A bunch sheep in a valley in the French Alps
Travelart / Alamy
Quick erosion due to human activity, such as grazing of livestock and agriculture, has removed the alps in almost all soil forms withdrawal of glaciers. This soil developed over millennia such as plants, microbes and weather transformed hard rock into the carbon -rich foundation of this mountain ecosystem.
“We destroyed the soil at a speed four to 10 times fases than they grew,” says William Rapuc at the French National Center for Scientific Research.
He and his colleagues studied lithium isotopes in sediments from the Bourget lake in the French Alps to Rempract patterns of earth erosion from the surrounding region for the last 10,000 years. Becuse certain lithium isotopes are enriched as clay and other minerals are formed from mother rock, they can tell you if the earth is developing or eroding, says Rapuc.

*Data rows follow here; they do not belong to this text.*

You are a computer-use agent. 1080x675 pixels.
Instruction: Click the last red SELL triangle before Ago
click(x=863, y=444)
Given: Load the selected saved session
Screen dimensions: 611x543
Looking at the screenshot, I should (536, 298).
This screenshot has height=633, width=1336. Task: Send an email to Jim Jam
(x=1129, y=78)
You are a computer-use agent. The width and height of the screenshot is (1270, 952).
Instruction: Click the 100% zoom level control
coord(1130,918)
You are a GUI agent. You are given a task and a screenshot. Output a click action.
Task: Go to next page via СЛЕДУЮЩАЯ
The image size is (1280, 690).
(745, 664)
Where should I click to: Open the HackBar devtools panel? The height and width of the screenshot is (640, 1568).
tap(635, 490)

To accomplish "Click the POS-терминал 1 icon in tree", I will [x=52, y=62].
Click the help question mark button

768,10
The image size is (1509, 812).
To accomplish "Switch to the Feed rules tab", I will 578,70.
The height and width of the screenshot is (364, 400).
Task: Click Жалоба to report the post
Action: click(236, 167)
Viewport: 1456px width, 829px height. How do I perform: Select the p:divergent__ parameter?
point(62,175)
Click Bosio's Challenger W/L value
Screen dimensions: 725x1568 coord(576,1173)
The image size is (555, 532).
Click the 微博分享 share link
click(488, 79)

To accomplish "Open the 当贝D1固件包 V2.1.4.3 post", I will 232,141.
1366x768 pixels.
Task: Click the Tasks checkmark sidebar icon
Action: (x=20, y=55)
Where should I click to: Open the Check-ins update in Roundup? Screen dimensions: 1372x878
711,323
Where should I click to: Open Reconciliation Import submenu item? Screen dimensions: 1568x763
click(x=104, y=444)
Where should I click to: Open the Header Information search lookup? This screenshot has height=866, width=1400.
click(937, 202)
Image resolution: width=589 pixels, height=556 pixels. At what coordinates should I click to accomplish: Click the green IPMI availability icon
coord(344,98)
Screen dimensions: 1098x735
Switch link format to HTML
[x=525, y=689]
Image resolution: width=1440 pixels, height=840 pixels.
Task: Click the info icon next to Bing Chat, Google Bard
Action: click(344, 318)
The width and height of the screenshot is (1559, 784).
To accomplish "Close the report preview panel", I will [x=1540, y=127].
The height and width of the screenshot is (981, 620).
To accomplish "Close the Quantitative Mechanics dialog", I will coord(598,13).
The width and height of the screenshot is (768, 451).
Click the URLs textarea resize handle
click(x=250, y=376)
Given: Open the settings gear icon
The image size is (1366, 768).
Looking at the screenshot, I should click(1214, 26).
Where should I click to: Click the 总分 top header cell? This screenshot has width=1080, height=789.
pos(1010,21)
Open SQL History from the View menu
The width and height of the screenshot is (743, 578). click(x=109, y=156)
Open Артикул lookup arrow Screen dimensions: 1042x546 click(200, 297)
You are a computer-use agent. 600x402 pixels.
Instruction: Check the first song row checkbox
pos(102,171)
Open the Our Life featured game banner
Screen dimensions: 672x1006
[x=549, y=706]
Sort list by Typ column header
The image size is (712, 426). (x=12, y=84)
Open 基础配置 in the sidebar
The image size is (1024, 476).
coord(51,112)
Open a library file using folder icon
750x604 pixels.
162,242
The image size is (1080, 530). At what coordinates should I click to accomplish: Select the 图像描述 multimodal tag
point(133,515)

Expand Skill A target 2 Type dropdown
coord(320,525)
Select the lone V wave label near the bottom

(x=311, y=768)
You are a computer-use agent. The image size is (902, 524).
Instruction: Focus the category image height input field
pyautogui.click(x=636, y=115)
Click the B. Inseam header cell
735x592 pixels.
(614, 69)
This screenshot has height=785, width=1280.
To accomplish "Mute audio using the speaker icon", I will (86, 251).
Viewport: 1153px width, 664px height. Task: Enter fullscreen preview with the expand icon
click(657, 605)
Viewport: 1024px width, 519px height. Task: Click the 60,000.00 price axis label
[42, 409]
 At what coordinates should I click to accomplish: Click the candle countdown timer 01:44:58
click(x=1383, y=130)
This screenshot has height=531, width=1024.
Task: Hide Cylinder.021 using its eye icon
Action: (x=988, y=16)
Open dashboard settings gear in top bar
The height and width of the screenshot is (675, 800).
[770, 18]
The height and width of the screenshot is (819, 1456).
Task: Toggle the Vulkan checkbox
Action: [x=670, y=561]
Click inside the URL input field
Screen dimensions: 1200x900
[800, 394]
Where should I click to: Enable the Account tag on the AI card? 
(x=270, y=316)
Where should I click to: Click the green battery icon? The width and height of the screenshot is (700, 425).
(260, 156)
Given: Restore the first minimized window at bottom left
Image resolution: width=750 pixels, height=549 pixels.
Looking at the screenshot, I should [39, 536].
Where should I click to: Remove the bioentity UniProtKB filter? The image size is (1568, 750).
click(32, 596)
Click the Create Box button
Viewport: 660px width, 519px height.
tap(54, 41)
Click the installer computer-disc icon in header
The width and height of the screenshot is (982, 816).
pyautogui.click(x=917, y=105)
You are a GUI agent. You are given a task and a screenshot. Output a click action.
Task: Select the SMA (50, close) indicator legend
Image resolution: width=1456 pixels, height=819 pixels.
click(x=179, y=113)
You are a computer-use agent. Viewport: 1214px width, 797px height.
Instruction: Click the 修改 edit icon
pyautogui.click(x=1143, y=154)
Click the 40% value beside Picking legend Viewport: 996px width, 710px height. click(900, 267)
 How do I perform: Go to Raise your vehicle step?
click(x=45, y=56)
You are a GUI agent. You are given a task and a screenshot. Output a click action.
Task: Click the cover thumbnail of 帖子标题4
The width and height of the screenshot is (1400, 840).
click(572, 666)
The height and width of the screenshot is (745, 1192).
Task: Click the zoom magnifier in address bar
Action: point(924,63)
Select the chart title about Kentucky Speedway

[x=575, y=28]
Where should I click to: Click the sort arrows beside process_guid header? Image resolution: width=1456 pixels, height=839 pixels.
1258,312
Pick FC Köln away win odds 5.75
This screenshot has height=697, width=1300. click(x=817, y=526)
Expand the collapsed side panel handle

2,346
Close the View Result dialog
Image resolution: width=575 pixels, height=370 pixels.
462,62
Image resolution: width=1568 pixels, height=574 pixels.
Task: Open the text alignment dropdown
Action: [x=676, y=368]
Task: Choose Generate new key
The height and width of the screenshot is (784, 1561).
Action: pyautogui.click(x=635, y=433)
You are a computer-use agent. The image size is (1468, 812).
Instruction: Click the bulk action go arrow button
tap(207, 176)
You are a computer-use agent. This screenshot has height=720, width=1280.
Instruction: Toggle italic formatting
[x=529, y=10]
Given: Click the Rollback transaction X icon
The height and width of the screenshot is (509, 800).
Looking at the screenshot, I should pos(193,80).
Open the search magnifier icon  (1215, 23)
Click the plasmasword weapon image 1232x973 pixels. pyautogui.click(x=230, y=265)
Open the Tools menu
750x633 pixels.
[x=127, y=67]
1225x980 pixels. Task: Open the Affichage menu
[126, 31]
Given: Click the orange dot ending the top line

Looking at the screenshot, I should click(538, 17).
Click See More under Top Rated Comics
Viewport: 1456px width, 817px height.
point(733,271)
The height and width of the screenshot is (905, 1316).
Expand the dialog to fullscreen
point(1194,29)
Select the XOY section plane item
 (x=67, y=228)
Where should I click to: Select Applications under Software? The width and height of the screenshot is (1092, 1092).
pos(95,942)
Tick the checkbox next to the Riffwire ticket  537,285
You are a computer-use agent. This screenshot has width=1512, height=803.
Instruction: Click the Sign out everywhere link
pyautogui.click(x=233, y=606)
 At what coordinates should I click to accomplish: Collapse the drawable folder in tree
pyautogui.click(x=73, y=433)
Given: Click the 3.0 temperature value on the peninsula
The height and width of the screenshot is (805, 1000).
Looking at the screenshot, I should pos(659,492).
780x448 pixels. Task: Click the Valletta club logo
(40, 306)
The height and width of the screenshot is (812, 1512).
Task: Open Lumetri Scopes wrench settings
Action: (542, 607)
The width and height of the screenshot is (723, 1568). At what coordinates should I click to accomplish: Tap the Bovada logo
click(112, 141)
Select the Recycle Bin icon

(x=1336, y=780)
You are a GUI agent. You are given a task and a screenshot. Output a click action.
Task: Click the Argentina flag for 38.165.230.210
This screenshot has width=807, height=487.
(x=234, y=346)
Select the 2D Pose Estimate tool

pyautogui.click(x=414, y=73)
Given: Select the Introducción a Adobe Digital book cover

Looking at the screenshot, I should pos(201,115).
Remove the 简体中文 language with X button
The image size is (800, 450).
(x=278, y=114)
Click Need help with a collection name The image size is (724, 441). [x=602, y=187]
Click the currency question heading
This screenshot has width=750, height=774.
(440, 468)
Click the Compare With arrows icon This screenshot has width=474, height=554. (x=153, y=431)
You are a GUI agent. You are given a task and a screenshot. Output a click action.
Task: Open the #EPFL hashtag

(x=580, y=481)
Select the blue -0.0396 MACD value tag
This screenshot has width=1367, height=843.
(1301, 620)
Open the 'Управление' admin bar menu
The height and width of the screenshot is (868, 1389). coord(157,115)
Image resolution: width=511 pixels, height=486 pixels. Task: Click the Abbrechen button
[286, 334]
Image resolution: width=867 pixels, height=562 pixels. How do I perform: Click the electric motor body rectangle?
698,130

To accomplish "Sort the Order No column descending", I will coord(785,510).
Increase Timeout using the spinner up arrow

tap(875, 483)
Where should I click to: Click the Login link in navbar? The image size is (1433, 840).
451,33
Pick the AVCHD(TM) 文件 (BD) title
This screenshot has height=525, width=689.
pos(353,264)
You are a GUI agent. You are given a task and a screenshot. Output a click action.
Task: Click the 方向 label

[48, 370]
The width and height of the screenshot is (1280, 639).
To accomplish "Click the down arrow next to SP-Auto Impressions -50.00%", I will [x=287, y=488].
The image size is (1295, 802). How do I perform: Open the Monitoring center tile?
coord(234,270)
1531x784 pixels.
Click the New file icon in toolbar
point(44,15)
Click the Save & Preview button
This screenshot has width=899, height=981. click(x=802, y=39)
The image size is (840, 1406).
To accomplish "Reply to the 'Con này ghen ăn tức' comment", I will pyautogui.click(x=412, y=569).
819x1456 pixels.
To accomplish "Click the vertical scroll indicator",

They are compared these patterns of soil erosion from the lake’s sediment with other records of changing climate and human activity in the region. In the first several millennia after glaciers, changes in the climate could explain patterns of soil loss. Then, surround 3800 years ago, something changed. “What is not explained by climate … has been explained by the effect of humanity,” says Rapuc.
The researchers identified three waves in soil loss, which they believe they believe corresponds to another type of human activity in the area. Between 3800 to 3000 years ago, the wave came from grazing folding to higher heights. Agriculture at lower heights ran the next wave that happened between 2800 and 1600 years ago, and more intensive agriculture using plows and other tools ran the last climb from 1600 years ago to today. The loss of soil in the Alps accelerates erosion from wind and water, and means that the region has less capacity to support vegetation and crops.
The researchers say this shift 3800 years ago marks the beginning of a “Jord Antopocen” in the region where humans are the dominant influence on land. But this past influence of land “is nothing compared to what we can do now,” says Rapuc.
For example, in the United States, where the Earth Anthropocene started only a few centuries ago, soil losses occur at a speed as much as 1000 times fascins that Daniel Rath before the last glow period, says Daniel Rath in the Natural Resources Defense Council, an environmental lawyer group. “We basically change how land is actually formed and developed because of our agricultural activities.”